Try it:
Every line of the records below from the line with "896x1182 pixels. At" up to and including the line with "Given: Toggle the Display Sources switch" must be reproduced exactly, and no line outside that range.

━━━ Input data

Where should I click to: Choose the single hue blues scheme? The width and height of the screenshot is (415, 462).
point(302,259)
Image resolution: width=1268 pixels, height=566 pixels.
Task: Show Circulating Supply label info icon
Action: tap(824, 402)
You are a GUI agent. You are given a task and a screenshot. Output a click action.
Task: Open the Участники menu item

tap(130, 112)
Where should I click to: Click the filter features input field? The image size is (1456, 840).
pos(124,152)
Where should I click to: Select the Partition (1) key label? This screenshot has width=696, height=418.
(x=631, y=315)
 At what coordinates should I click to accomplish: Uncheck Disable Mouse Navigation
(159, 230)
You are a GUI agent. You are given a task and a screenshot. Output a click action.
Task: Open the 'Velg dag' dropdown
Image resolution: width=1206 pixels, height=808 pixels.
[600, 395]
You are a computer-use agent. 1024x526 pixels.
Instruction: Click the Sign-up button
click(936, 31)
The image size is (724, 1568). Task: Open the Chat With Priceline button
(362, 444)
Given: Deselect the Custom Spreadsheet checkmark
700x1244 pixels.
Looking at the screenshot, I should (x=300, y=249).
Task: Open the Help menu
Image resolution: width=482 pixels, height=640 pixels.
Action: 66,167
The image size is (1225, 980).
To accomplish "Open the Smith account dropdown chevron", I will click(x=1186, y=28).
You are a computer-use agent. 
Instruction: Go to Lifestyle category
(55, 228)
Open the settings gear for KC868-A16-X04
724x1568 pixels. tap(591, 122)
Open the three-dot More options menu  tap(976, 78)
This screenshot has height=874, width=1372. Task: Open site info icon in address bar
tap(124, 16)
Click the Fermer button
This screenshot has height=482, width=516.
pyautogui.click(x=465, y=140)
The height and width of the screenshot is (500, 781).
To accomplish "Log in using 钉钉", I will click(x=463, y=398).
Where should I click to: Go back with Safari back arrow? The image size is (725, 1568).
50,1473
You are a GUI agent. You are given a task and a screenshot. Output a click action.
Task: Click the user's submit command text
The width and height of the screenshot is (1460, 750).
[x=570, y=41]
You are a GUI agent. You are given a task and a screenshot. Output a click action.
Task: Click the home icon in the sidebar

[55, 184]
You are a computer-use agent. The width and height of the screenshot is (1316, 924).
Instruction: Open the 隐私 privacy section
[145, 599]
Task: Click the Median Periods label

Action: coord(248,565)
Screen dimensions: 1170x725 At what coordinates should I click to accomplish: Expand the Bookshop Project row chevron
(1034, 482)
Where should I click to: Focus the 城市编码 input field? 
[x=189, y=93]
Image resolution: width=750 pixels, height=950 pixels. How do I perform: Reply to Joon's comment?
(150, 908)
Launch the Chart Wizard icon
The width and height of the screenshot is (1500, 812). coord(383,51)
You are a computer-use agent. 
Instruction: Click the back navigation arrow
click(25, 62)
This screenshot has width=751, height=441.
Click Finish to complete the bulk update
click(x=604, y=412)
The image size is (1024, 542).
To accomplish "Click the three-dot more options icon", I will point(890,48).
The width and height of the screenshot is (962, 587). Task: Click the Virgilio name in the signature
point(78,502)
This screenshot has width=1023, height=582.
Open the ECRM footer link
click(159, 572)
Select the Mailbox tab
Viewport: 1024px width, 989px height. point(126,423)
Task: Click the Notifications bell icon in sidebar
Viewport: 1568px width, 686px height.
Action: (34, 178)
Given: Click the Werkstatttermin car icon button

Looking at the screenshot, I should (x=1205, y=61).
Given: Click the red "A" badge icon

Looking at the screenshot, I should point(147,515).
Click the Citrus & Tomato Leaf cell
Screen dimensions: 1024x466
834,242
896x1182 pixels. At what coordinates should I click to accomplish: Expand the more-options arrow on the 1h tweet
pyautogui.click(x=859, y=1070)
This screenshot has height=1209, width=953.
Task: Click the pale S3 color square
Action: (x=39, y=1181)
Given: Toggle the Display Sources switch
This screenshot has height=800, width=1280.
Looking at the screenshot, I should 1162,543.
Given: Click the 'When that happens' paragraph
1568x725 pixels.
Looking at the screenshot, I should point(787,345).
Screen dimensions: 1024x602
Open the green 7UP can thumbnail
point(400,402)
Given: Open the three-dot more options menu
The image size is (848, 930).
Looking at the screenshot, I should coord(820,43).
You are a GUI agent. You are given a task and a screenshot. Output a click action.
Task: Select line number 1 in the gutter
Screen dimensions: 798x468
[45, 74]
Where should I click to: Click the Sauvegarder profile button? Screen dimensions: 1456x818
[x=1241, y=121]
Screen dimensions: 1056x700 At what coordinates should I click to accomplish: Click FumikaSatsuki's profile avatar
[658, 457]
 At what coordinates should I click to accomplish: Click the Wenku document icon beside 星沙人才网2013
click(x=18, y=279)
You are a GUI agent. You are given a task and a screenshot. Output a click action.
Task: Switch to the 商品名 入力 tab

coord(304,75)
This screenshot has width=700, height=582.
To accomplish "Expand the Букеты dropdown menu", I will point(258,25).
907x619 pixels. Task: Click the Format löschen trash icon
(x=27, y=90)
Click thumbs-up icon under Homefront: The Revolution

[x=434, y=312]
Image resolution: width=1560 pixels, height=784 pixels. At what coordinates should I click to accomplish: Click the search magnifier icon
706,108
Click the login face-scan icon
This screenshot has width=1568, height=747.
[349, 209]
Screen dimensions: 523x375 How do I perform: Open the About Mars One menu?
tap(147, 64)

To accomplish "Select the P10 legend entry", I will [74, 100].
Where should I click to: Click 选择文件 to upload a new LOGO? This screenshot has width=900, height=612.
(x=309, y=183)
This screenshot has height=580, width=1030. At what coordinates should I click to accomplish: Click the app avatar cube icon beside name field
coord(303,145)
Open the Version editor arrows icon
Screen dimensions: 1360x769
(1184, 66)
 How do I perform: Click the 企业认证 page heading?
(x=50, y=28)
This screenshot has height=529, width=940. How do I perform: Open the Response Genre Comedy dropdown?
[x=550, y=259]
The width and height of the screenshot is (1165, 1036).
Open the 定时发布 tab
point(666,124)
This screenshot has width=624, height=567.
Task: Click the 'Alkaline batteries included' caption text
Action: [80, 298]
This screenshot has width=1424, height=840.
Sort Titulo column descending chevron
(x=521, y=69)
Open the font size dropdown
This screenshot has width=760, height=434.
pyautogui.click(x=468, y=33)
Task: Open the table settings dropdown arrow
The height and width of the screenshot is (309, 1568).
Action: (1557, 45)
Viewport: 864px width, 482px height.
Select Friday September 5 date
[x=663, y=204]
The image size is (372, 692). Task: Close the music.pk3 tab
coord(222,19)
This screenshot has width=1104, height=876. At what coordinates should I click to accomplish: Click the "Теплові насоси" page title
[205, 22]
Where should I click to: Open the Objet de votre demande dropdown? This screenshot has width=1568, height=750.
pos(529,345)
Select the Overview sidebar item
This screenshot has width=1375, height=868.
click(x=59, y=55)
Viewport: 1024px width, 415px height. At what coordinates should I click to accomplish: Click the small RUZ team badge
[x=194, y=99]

━━━━━━

Task output:
896x1182 pixels. At what coordinates should I click to accomplish: Expand the more-options arrow on the 1h tweet
pyautogui.click(x=859, y=1070)
This screenshot has height=1209, width=953.
Task: Click the pale S3 color square
Action: (x=39, y=1181)
Given: Toggle the Display Sources switch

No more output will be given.